Formulations which may be used include those suitable for oral, rectal, vaginal, or parenteral (including subcutaneous, intramuscular and intravenous) administration.
As eicosapentaenoic acid itself is a liquid and tends to be unpalatable, it is preferably administered per orally in a capsule, for example one of soft gelatin, so that the eicosapentaenoic acid is not tasted. The capsule would generally be of a size to permit the required dose of eicosapentaenoic acid to be administrable in one, two or three capsules at each dose taking and so a capsule would be generally about 0.5 ml in size. Another way of disguising the taste of the acid is to formulate it as an emulsion to be taken orally. The acid could also be formulated to be spontaneously emulsifiable on being taken orally or on being diluted before administration.An emulsion could also be of the multiple type; e.g. the acid could be made into an oil-in-water emulsion with a pharmaceutically acceptable surface active agent and then this emulsion could be emulsified in another oil, e.g. arachis oil. Alternatively, the acid could be similarly formulated into a water-in-oil emulsion and then this emulsion itself emulsified in water. The various types of emulsion could be presented as an oral gel or as a stiff emulsion, such as an emulsion margarine. Other methods of disguising the taste are to absorb the acid onto a carrier or carriers such as kaolin, chalk, calcium phosphate, calcium sulphate, starch, a micro-crystalline cellulose, or methyl or other modified cellulose. The resulting powder could be sold as such or flavoured, and perhaps made into tablets or capsules, each tablet or capsule containing, for example, about 0.5 g of eicosapentaenoic acid as such or in the form of a solid derivative. Tablets could be film or sugar-coated.

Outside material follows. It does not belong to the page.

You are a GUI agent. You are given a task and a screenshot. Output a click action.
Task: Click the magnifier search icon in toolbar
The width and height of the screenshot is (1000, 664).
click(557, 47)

As for the salts, e.g. the sodium or potassium salts, these also tend to be unpalatable and tablets containing them, and representing for example 0.5 g of acid, should preferably be coated e.g. by film or sugar. Other methods of oral administration, e.g. cachet or lozenge, may also be used in appropriate circumstances. The esters or amides may be formulated as for the acid or the salts, depending on whether they are liquid or solid, respectively.

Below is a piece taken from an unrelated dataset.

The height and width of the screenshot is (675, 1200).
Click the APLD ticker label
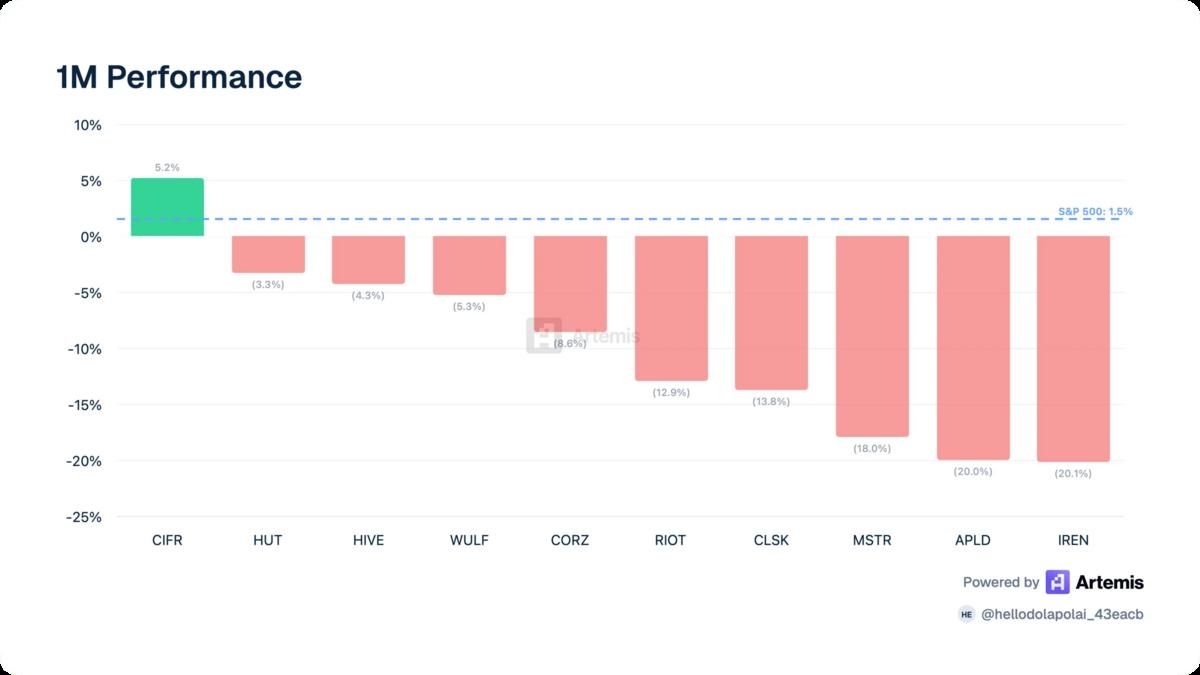[972, 540]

If desired an oral formulation can be presented as a sustained release formulation, for example as beads or micro-capsules in a capsule.
A formulation for intramuscular administration could be in the form of an emulsion. A formulation for intravenous injection could be in the form of a mixture that would spontaneously emulsify upon injection.
For rectal administration the acid or derivative could be formulated into a suppository in a triglyceride base, e.g. cocoa butter, a Witepsol or Suppocire or placed in a soft gelatin suppository capsule.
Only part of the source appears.